Terry Kramer, the chief U.S. envoy to the conference, says the United States is against sanctions and believes management of the Internet by one central organization goes against free speech. “[Doing nothing] would not be a terrible outcome at all,” Kramer said recently. “We need to avoid suffocating the Internet space through well-meaning but overly prescriptive proposals that would seek to control content.”
The World Conference on International Telecommunications (WCIT-12) is the first such meeting since those guidelines were created, and businesses are taking it seriously: U.S. delegates will include representatives from AT&T, Cisco, Facebook, GoDaddy, and dozens more.
Josh King, an attorney with legal advice site Avvo.com, said the ITU will make stronger proposals at a 2015 conference in Dubai. For now, the goal is to restructure so the telecommunication companies in each country have more control over what is on the Internet. “The open, multi-stakeholder approach that has led to the massive growth of the Internet over the last 15 years [would] be replaced with a system of top-down, international regulation,” he told FoxNews.com.

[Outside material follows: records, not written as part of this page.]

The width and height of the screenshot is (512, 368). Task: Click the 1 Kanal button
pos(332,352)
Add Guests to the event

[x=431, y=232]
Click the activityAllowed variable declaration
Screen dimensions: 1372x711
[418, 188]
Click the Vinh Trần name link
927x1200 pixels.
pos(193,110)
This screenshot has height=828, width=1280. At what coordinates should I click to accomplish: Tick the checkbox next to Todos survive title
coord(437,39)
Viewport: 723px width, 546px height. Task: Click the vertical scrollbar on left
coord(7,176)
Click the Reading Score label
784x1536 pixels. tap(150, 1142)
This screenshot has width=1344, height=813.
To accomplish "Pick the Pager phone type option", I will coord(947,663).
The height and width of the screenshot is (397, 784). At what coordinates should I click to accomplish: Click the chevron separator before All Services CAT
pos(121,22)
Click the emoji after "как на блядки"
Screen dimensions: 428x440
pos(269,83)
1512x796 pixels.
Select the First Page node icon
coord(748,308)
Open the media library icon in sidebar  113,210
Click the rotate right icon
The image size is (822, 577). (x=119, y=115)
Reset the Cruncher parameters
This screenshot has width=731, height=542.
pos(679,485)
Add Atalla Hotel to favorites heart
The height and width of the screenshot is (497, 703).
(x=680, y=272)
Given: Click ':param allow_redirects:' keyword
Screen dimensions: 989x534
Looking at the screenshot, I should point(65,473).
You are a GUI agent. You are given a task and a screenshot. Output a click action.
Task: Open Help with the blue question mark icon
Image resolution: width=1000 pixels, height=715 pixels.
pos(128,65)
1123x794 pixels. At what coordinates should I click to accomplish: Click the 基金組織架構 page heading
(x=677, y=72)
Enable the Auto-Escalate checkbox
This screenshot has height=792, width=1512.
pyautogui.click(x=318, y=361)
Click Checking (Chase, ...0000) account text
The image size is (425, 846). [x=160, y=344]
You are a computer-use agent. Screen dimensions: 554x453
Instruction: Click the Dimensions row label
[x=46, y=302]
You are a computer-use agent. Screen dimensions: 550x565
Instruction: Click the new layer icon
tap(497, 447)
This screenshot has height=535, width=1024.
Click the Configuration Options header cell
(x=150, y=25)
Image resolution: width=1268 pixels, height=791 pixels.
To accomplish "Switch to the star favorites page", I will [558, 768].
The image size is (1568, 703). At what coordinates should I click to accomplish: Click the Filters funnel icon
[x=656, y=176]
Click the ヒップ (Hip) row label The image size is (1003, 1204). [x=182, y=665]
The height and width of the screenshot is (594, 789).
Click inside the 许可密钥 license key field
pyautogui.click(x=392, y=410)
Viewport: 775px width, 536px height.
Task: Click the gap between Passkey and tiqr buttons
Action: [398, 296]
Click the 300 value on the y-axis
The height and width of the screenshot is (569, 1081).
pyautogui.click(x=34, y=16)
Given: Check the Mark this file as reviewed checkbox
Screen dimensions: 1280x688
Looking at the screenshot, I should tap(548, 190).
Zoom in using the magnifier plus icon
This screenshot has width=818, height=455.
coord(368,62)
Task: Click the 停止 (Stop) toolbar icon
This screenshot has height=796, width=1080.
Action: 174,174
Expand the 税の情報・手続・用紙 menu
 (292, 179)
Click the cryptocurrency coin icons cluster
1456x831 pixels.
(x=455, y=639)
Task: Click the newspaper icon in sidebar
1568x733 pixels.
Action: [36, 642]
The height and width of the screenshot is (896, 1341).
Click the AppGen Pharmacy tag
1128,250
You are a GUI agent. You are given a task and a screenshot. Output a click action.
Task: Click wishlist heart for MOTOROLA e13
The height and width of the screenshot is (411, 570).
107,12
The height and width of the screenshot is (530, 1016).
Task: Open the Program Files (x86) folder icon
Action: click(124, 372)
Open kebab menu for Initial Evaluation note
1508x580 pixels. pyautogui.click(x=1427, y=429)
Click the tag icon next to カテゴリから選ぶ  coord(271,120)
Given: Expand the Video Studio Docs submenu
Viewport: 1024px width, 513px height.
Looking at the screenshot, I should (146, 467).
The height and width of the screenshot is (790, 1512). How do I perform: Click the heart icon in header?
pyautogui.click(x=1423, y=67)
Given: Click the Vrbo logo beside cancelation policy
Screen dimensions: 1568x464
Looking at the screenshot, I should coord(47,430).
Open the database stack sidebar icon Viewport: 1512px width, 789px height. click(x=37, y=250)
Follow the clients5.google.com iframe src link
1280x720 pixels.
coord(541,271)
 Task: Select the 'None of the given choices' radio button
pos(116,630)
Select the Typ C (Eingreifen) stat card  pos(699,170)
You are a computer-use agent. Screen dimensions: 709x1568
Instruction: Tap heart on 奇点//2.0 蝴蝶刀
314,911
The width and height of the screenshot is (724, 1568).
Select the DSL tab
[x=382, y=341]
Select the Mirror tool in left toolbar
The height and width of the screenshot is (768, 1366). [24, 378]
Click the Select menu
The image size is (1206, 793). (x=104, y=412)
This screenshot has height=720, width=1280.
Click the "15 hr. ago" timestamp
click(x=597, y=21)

Handley told FoxNews.com that it is likely some of the proposals at WCIT will be enacted over the next five years. What were formerly considered rough guidelines will become more precise governances, she said.
Vivek Mohan, a fellow at the Harvard Kennedy School and a former Microsoft attorney, says the talks should be taken seriously, even if there might not be any short-term impact. “This is a fight for life for the ITU. If they don't assert authority and jurisdiction, they will become irrelevant,” he told FoxNews.com.